Dataset entries
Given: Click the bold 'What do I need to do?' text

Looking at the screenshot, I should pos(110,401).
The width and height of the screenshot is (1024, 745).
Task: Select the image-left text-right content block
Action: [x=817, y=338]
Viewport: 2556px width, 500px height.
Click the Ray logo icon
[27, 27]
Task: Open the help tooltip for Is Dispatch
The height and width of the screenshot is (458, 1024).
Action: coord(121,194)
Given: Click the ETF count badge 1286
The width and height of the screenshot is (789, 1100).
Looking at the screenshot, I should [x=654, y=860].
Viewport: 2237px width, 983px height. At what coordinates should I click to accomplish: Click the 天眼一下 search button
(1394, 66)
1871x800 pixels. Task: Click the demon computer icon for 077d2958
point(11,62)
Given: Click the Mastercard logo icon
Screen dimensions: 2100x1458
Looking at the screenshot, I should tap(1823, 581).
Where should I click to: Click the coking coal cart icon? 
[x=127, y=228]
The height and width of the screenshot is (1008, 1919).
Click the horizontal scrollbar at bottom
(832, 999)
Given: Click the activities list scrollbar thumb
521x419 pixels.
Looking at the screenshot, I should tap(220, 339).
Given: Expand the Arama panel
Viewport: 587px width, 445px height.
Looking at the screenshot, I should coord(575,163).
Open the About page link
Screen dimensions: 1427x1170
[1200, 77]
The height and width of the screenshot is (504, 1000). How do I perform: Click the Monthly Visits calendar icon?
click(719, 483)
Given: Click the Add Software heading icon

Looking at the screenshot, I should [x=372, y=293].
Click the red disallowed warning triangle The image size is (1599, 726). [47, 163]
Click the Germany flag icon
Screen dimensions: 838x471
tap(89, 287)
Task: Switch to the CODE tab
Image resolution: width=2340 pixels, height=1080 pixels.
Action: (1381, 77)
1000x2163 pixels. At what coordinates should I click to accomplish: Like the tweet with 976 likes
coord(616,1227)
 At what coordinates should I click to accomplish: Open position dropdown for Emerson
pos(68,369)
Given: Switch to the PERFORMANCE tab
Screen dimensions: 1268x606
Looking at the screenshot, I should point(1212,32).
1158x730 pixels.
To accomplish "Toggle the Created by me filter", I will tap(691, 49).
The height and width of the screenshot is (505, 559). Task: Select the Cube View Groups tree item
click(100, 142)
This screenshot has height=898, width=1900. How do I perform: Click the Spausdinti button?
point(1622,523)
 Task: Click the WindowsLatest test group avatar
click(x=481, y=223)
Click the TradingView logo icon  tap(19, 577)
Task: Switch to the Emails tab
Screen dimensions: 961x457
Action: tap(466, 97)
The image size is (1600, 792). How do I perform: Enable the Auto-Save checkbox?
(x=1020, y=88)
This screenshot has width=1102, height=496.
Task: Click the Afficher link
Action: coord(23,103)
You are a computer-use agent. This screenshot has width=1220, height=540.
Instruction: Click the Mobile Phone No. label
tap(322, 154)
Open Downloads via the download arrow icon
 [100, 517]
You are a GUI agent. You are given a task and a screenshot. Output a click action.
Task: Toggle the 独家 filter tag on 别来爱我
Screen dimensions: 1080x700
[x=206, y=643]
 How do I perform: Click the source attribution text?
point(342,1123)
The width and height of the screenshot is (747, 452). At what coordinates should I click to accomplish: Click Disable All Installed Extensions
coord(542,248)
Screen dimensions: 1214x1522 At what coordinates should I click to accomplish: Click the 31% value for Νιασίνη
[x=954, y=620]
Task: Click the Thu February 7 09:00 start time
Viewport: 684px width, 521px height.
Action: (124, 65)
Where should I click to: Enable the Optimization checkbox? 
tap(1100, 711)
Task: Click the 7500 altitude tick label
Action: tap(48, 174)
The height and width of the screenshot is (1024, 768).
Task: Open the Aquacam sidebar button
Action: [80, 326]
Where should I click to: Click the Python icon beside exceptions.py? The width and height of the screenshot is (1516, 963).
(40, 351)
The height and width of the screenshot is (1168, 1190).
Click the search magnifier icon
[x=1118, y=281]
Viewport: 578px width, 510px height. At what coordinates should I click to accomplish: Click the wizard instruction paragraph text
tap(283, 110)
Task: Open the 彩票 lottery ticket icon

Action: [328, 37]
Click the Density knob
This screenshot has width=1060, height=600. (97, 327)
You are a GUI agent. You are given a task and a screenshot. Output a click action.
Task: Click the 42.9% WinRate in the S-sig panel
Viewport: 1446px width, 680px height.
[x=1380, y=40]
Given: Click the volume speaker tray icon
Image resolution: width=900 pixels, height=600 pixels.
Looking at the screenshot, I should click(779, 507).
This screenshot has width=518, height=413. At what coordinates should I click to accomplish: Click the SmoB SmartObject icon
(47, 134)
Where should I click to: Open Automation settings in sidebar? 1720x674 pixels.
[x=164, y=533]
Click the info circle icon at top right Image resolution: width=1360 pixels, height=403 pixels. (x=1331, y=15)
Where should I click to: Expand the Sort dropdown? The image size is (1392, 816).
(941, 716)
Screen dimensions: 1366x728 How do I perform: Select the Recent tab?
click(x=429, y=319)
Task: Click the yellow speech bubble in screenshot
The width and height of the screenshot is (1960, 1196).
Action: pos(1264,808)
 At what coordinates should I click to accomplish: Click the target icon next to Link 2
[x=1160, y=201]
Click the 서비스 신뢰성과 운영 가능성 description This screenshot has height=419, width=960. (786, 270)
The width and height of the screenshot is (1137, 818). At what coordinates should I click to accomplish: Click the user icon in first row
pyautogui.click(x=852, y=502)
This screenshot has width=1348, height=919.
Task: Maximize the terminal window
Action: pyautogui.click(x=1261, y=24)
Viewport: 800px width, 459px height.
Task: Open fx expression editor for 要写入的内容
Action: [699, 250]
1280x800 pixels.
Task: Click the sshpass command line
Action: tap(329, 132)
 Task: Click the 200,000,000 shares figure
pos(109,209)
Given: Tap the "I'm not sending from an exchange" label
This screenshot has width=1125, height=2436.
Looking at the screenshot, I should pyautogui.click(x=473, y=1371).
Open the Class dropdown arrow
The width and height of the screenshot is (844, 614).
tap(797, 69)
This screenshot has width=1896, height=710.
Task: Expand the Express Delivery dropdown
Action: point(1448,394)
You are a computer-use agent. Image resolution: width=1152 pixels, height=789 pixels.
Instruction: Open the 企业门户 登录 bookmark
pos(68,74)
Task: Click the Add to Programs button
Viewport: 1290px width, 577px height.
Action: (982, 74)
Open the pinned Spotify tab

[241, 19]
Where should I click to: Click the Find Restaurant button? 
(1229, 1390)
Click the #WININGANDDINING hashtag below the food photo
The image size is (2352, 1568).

* _Task to carry out_
Write every record out again, letter for letter.

* _Expected answer_
Given: Click the bold 'What do I need to do?' text

Looking at the screenshot, I should pos(110,401).
The width and height of the screenshot is (1024, 745).
Task: Select the image-left text-right content block
Action: [x=817, y=338]
Viewport: 2556px width, 500px height.
Click the Ray logo icon
[27, 27]
Task: Open the help tooltip for Is Dispatch
The height and width of the screenshot is (458, 1024).
Action: coord(121,194)
Given: Click the ETF count badge 1286
The width and height of the screenshot is (789, 1100).
Looking at the screenshot, I should [x=654, y=860].
Viewport: 2237px width, 983px height. At what coordinates should I click to accomplish: Click the 天眼一下 search button
(1394, 66)
1871x800 pixels. Task: Click the demon computer icon for 077d2958
point(11,62)
Given: Click the Mastercard logo icon
Screen dimensions: 2100x1458
Looking at the screenshot, I should tap(1823, 581).
Where should I click to: Click the coking coal cart icon? 
[x=127, y=228]
The height and width of the screenshot is (1008, 1919).
Click the horizontal scrollbar at bottom
(832, 999)
Given: Click the activities list scrollbar thumb
521x419 pixels.
Looking at the screenshot, I should tap(220, 339).
Given: Expand the Arama panel
Viewport: 587px width, 445px height.
Looking at the screenshot, I should coord(575,163).
Open the About page link
Screen dimensions: 1427x1170
[1200, 77]
The height and width of the screenshot is (504, 1000). How do I perform: Click the Monthly Visits calendar icon?
click(719, 483)
Given: Click the Add Software heading icon

Looking at the screenshot, I should [x=372, y=293].
Click the red disallowed warning triangle The image size is (1599, 726). [47, 163]
Click the Germany flag icon
Screen dimensions: 838x471
tap(89, 287)
Task: Switch to the CODE tab
Image resolution: width=2340 pixels, height=1080 pixels.
Action: (1381, 77)
1000x2163 pixels. At what coordinates should I click to accomplish: Like the tweet with 976 likes
coord(616,1227)
 At what coordinates should I click to accomplish: Open position dropdown for Emerson
pos(68,369)
Given: Switch to the PERFORMANCE tab
Screen dimensions: 1268x606
Looking at the screenshot, I should point(1212,32).
1158x730 pixels.
To accomplish "Toggle the Created by me filter", I will tap(691, 49).
The height and width of the screenshot is (505, 559). Task: Select the Cube View Groups tree item
click(100, 142)
This screenshot has height=898, width=1900. How do I perform: Click the Spausdinti button?
point(1622,523)
 Task: Click the WindowsLatest test group avatar
click(x=481, y=223)
Click the TradingView logo icon  tap(19, 577)
Task: Switch to the Emails tab
Screen dimensions: 961x457
Action: tap(466, 97)
The image size is (1600, 792). How do I perform: Enable the Auto-Save checkbox?
(x=1020, y=88)
This screenshot has width=1102, height=496.
Task: Click the Afficher link
Action: coord(23,103)
You are a computer-use agent. This screenshot has width=1220, height=540.
Instruction: Click the Mobile Phone No. label
tap(322, 154)
Open Downloads via the download arrow icon
 [100, 517]
You are a GUI agent. You are given a task and a screenshot. Output a click action.
Task: Toggle the 独家 filter tag on 别来爱我
Screen dimensions: 1080x700
[x=206, y=643]
 How do I perform: Click the source attribution text?
point(342,1123)
The width and height of the screenshot is (747, 452). At what coordinates should I click to accomplish: Click Disable All Installed Extensions
coord(542,248)
Screen dimensions: 1214x1522 At what coordinates should I click to accomplish: Click the 31% value for Νιασίνη
[x=954, y=620]
Task: Click the Thu February 7 09:00 start time
Viewport: 684px width, 521px height.
Action: (124, 65)
Where should I click to: Enable the Optimization checkbox? 
tap(1100, 711)
Task: Click the 7500 altitude tick label
Action: tap(48, 174)
The height and width of the screenshot is (1024, 768).
Task: Open the Aquacam sidebar button
Action: [80, 326]
Where should I click to: Click the Python icon beside exceptions.py? The width and height of the screenshot is (1516, 963).
(40, 351)
The height and width of the screenshot is (1168, 1190).
Click the search magnifier icon
[x=1118, y=281]
Viewport: 578px width, 510px height. At what coordinates should I click to accomplish: Click the wizard instruction paragraph text
tap(283, 110)
Task: Open the 彩票 lottery ticket icon

Action: [328, 37]
Click the Density knob
This screenshot has width=1060, height=600. (97, 327)
You are a GUI agent. You are given a task and a screenshot. Output a click action.
Task: Click the 42.9% WinRate in the S-sig panel
Viewport: 1446px width, 680px height.
[x=1380, y=40]
Given: Click the volume speaker tray icon
Image resolution: width=900 pixels, height=600 pixels.
Looking at the screenshot, I should click(779, 507).
This screenshot has width=518, height=413. At what coordinates should I click to accomplish: Click the SmoB SmartObject icon
(47, 134)
Where should I click to: Open Automation settings in sidebar? 1720x674 pixels.
[x=164, y=533]
Click the info circle icon at top right Image resolution: width=1360 pixels, height=403 pixels. (x=1331, y=15)
Where should I click to: Expand the Sort dropdown? The image size is (1392, 816).
(941, 716)
Screen dimensions: 1366x728 How do I perform: Select the Recent tab?
click(x=429, y=319)
Task: Click the yellow speech bubble in screenshot
The width and height of the screenshot is (1960, 1196).
Action: pos(1264,808)
 At what coordinates should I click to accomplish: Click the target icon next to Link 2
[x=1160, y=201]
Click the 서비스 신뢰성과 운영 가능성 description This screenshot has height=419, width=960. (786, 270)
The width and height of the screenshot is (1137, 818). At what coordinates should I click to accomplish: Click the user icon in first row
pyautogui.click(x=852, y=502)
This screenshot has width=1348, height=919.
Task: Maximize the terminal window
Action: pyautogui.click(x=1261, y=24)
Viewport: 800px width, 459px height.
Task: Open fx expression editor for 要写入的内容
Action: [699, 250]
1280x800 pixels.
Task: Click the sshpass command line
Action: tap(329, 132)
 Task: Click the 200,000,000 shares figure
pos(109,209)
Given: Tap the "I'm not sending from an exchange" label
This screenshot has width=1125, height=2436.
Looking at the screenshot, I should pyautogui.click(x=473, y=1371).
Open the Class dropdown arrow
The width and height of the screenshot is (844, 614).
tap(797, 69)
This screenshot has width=1896, height=710.
Task: Expand the Express Delivery dropdown
Action: point(1448,394)
You are a computer-use agent. Image resolution: width=1152 pixels, height=789 pixels.
Instruction: Open the 企业门户 登录 bookmark
pos(68,74)
Task: Click the Add to Programs button
Viewport: 1290px width, 577px height.
Action: (982, 74)
Open the pinned Spotify tab

[241, 19]
Where should I click to: Click the Find Restaurant button? 
(1229, 1390)
Click the #WININGANDDINING hashtag below the food photo
The image size is (2352, 1568).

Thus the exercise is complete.